C. Clark Kissinger (born 1940) was the National Secretary of Students for a Democratic Society in 1964–1965. He visited the People's Republic of China twice during the Cultural Revolution, and is a devoted Maoist. His writings frequently appear in Revolution, journal of the Revolutionary Communist Party, USA. He was an activist for Refuse and Resist and Not in Our Name, and is an activist for World Can't Wait.

==Early life and education==

Kissinger graduated from the University of Chicago in 1960. He had previously attended Shimer College, a Great Books college then located in Mount Carroll, Illinois.

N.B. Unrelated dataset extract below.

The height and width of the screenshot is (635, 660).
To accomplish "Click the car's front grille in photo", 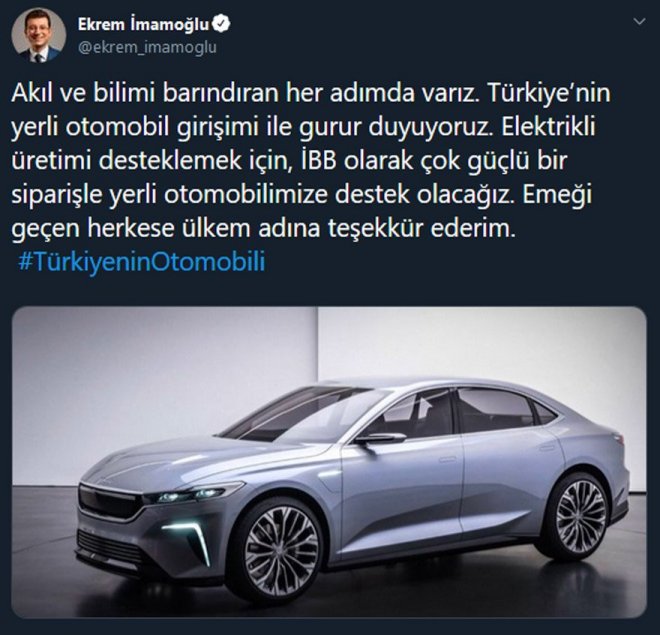I will [x=111, y=502].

Subsequently, Kissinger became a graduate student in mathematics at the University of Wisconsin.

==1960s activism==

As National Secretary of SDS, Kissinger was the principal organizer of the first March on Washington against the war on Vietnam in April, 1965. He faced heavy pressure from the League for Industrial Democracy to incorporate opposition to North Vietnam, but kept the motto of the march as simply "End the War in Vietnam", focusing on the need for immediate US withdrawal. He hoped to build SDS by being the first organization to hold a national march against the war.

In 1968, the Chicago Peace Council hired Kissinger to organize a march against the Vietnam War on April 27. Later in the year, he helped organize demonstrations against the Democratic Party National Convention, and testified at the trial of the Chicago Seven.

==Subsequent activism==

In the early 1970s, Kissinger was a founder and national officer of the US China Peoples Friendship Association.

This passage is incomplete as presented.